[Data records]
=======

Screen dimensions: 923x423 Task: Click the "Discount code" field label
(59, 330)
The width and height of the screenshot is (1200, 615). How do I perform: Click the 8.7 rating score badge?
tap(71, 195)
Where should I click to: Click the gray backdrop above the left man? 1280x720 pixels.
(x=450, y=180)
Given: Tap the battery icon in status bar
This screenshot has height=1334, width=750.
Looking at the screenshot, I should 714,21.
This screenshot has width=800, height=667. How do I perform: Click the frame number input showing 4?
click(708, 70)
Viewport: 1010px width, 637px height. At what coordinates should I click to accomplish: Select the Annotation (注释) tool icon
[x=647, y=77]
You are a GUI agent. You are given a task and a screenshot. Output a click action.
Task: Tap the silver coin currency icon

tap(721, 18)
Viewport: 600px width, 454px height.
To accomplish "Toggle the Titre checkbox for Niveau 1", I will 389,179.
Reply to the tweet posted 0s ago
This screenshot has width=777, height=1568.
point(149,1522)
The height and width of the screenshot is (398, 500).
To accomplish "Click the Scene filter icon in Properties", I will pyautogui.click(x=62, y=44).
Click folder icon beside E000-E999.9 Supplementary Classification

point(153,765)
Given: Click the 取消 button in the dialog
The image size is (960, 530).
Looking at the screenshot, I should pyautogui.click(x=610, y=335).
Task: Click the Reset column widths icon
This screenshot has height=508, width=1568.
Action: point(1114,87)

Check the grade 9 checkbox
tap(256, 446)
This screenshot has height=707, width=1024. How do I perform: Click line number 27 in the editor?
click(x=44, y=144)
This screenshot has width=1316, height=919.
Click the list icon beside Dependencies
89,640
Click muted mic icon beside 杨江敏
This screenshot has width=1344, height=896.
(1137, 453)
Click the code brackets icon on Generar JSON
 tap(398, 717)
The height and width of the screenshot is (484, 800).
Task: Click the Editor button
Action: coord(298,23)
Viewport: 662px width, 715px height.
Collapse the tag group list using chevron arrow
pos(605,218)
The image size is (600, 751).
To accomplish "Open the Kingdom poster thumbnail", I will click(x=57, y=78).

=======

## [What is needed]
Produce a verbatim copy of the lines from the one holding "The image size is (600, 751)." to the final line of the data, and nothing more.

## [Your solution]
The image size is (600, 751).
To accomplish "Open the Kingdom poster thumbnail", I will click(x=57, y=78).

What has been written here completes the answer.